Benedikt Sarnov (Бенеди́кт Миха́йлович Сарно́в; January 4, 1927 – April 20, 2014) was a Moscow literary critic, historian of Soviet literature, and writer.

== Biography ==
After graduating from Maxim Gorky Literature Institute in 1951, he became a member of Union of Soviet Writers in 1960. He worked in the magazine Literaturnaya Gazeta, created a popular literary radio program and authored a column about Russian prose in Ogonek. In 1990s he became Secretary of the Moscow Writers' Union, a part of Union of Russian Writers. He has published over twenty books, and hundreds of articles and reviews, and continued to be active in the post-Soviet period. His most recent books were about relationships of Stalin and Soviet writers and other intellectuals He died in 2014.

==Bibliography==
- Наш советский новояз.

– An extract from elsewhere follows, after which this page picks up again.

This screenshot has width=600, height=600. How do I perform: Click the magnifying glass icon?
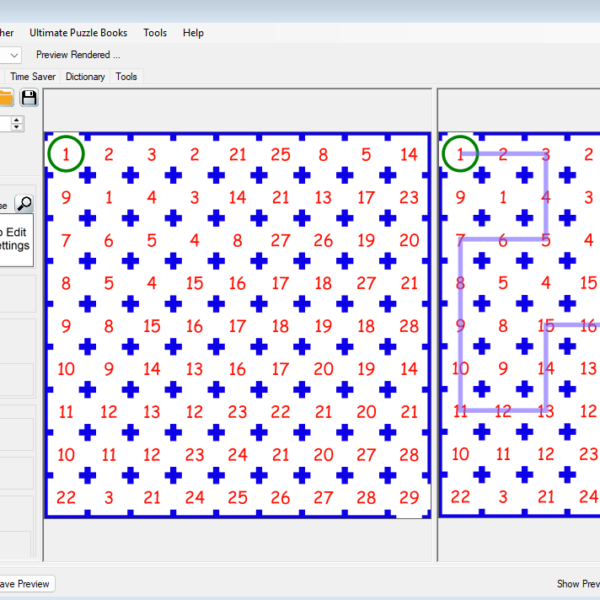click(24, 204)
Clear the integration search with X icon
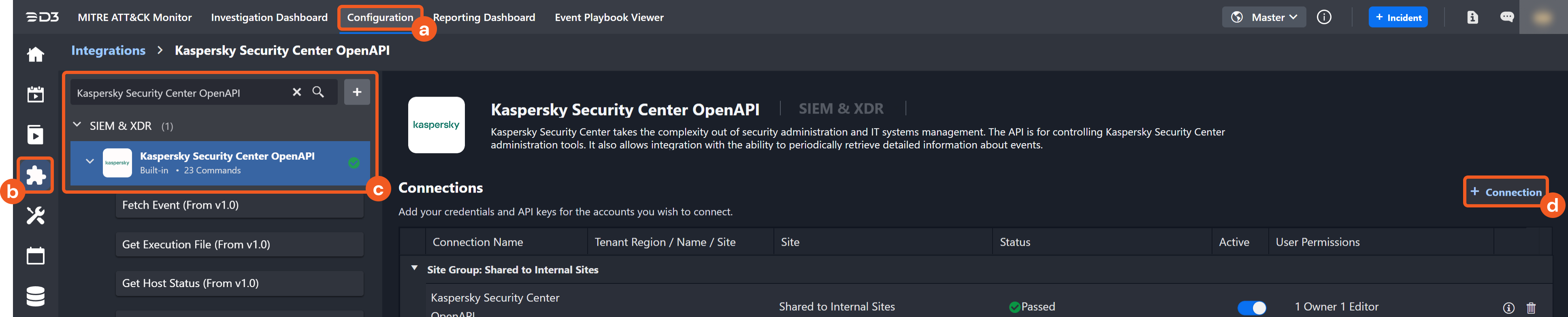This screenshot has height=317, width=1568. [x=297, y=92]
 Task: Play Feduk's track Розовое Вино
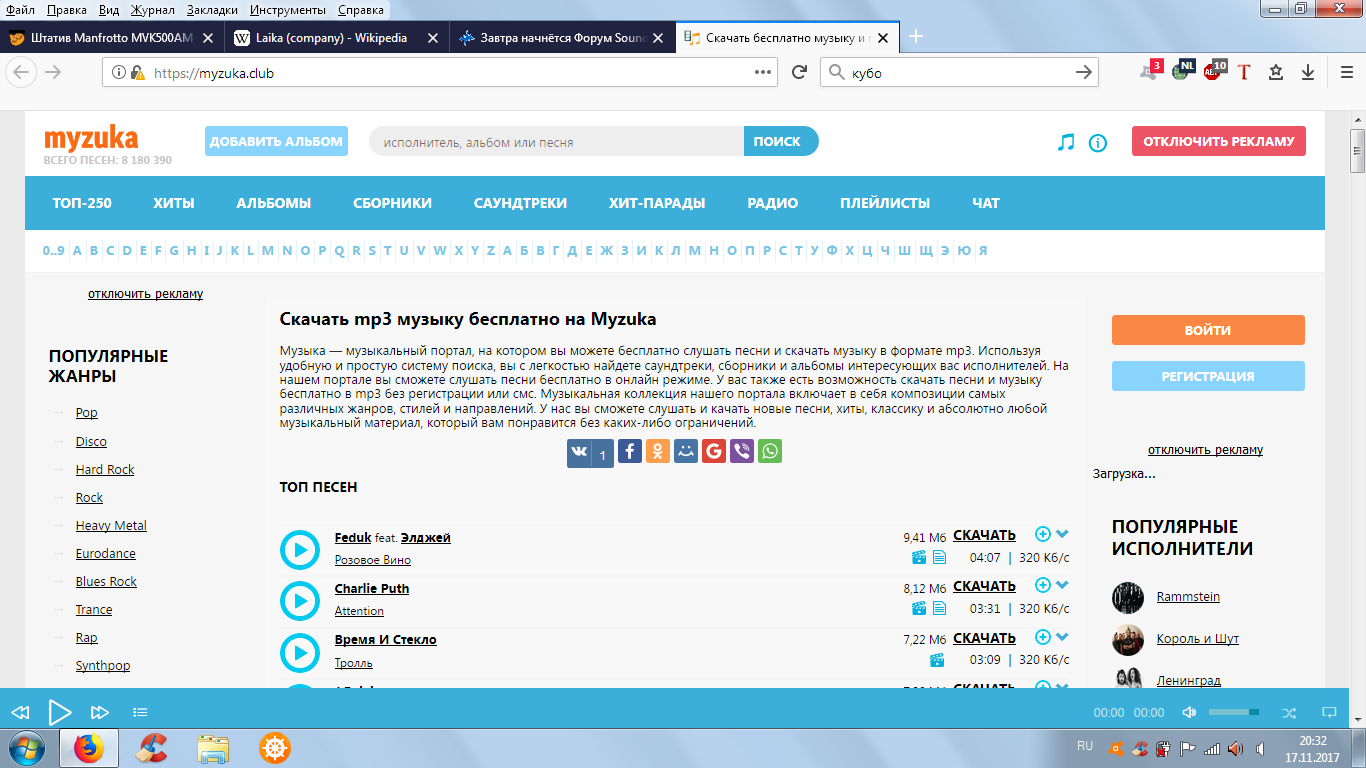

Маленькая энциклопедия реального социализма. (Our Soviet Newspeak: A Short Encyclopedia of Real Socialism.) (Moscow: 2002) ISBN 5-85646-059-6
- Перестаньте удивляться: непридуманные истории (Moscow: 1998) has been translated into English and was published under the title Stop Being Surprised! Vignettes from Soviet Literary and Other Life by Infinity Publishing in 2004, ISBN 0-7414-2208-5.